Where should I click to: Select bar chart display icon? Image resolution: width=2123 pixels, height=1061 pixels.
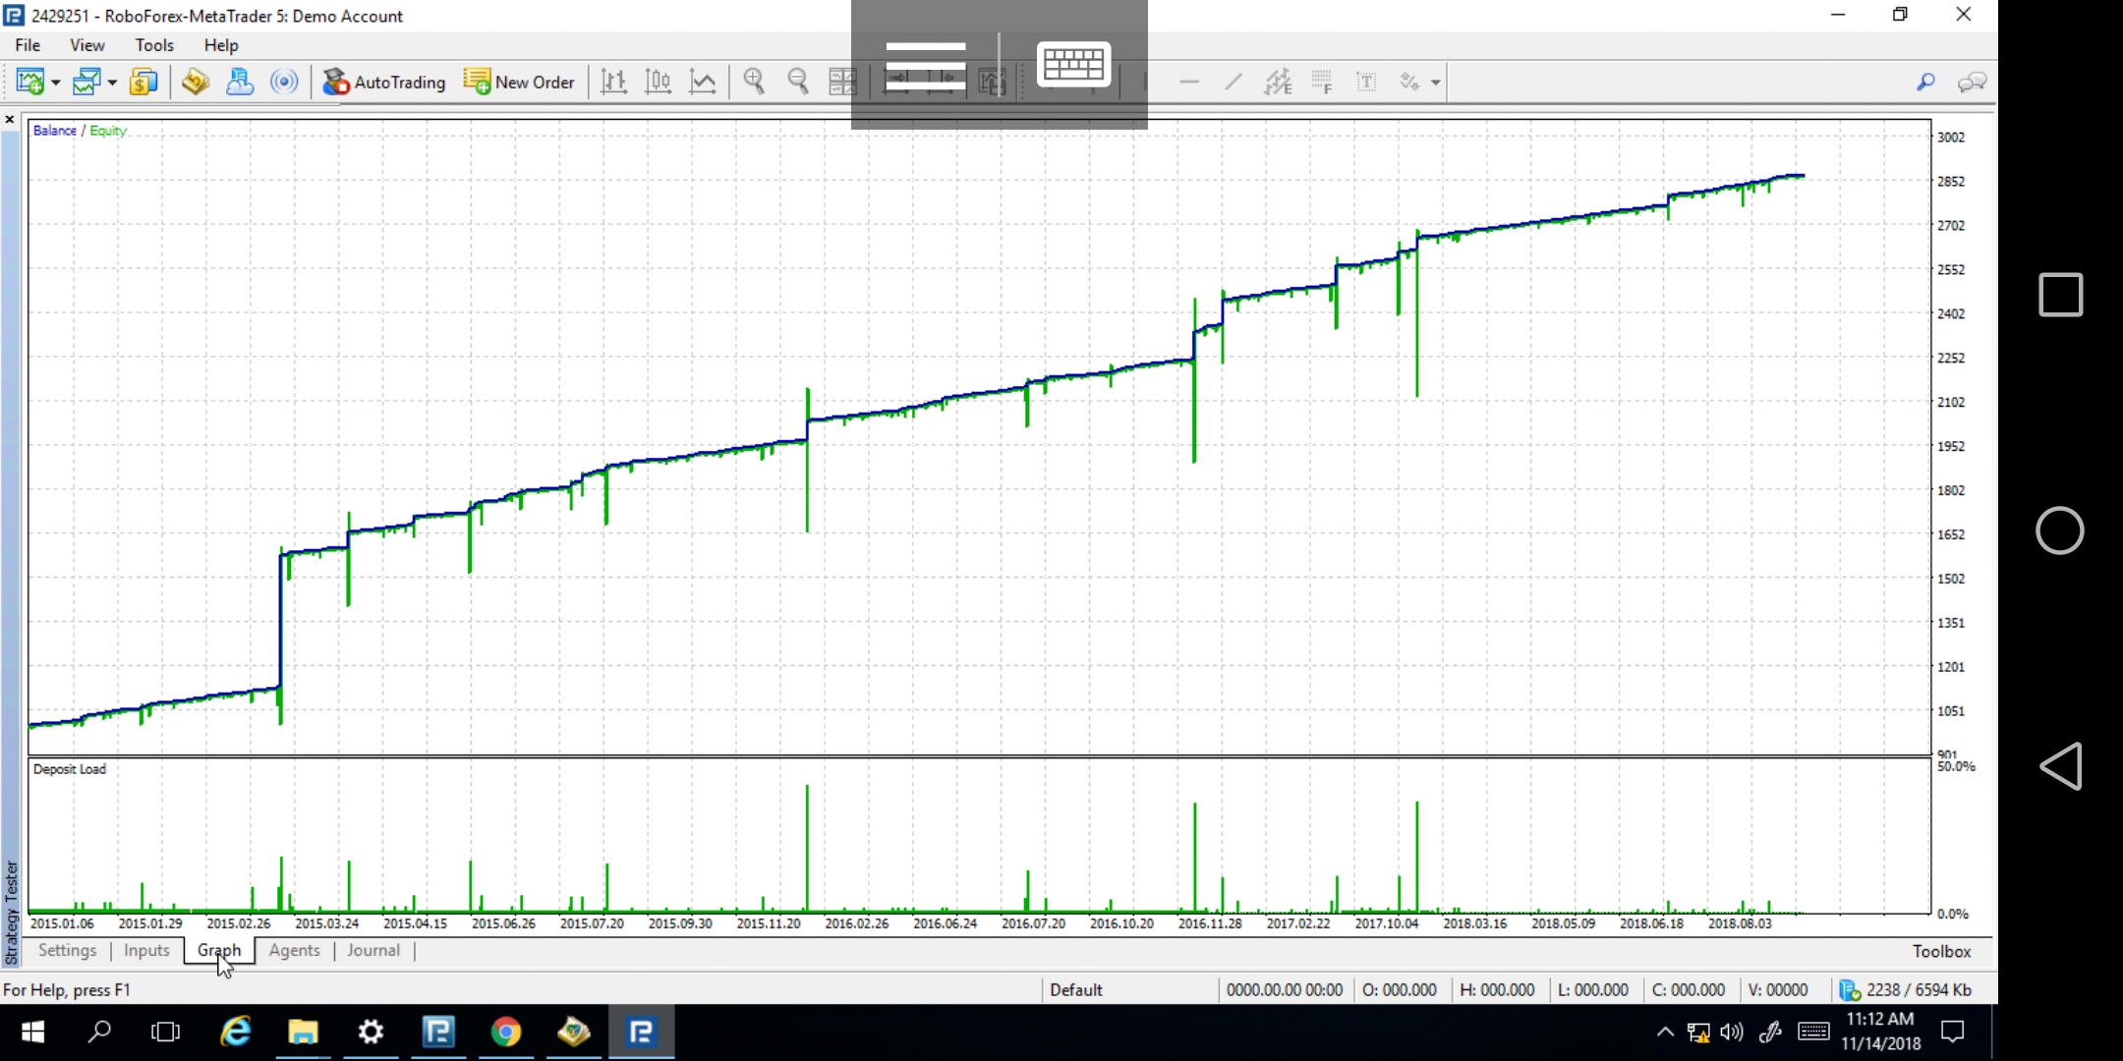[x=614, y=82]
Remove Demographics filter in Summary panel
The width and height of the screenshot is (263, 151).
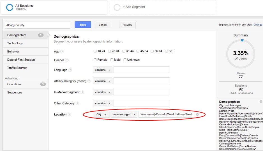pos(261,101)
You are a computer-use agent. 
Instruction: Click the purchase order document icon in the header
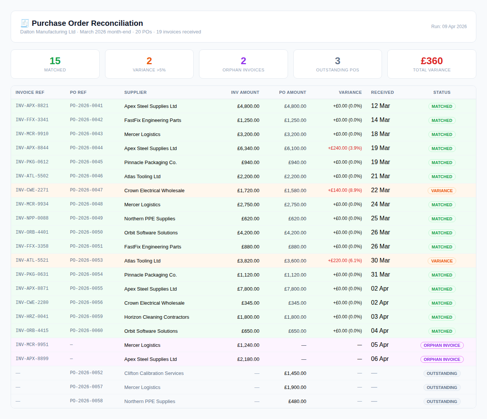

§ **Assignment**:
Omit the pictures, then give all the lines above again exactly.

§ **Task output**:
Where should I click to: Select bar chart display icon? Image resolution: width=2123 pixels, height=1061 pixels.
[x=614, y=82]
Remove Demographics filter in Summary panel
The width and height of the screenshot is (263, 151).
pos(261,101)
You are a computer-use agent. 
Instruction: Click the purchase order document icon in the header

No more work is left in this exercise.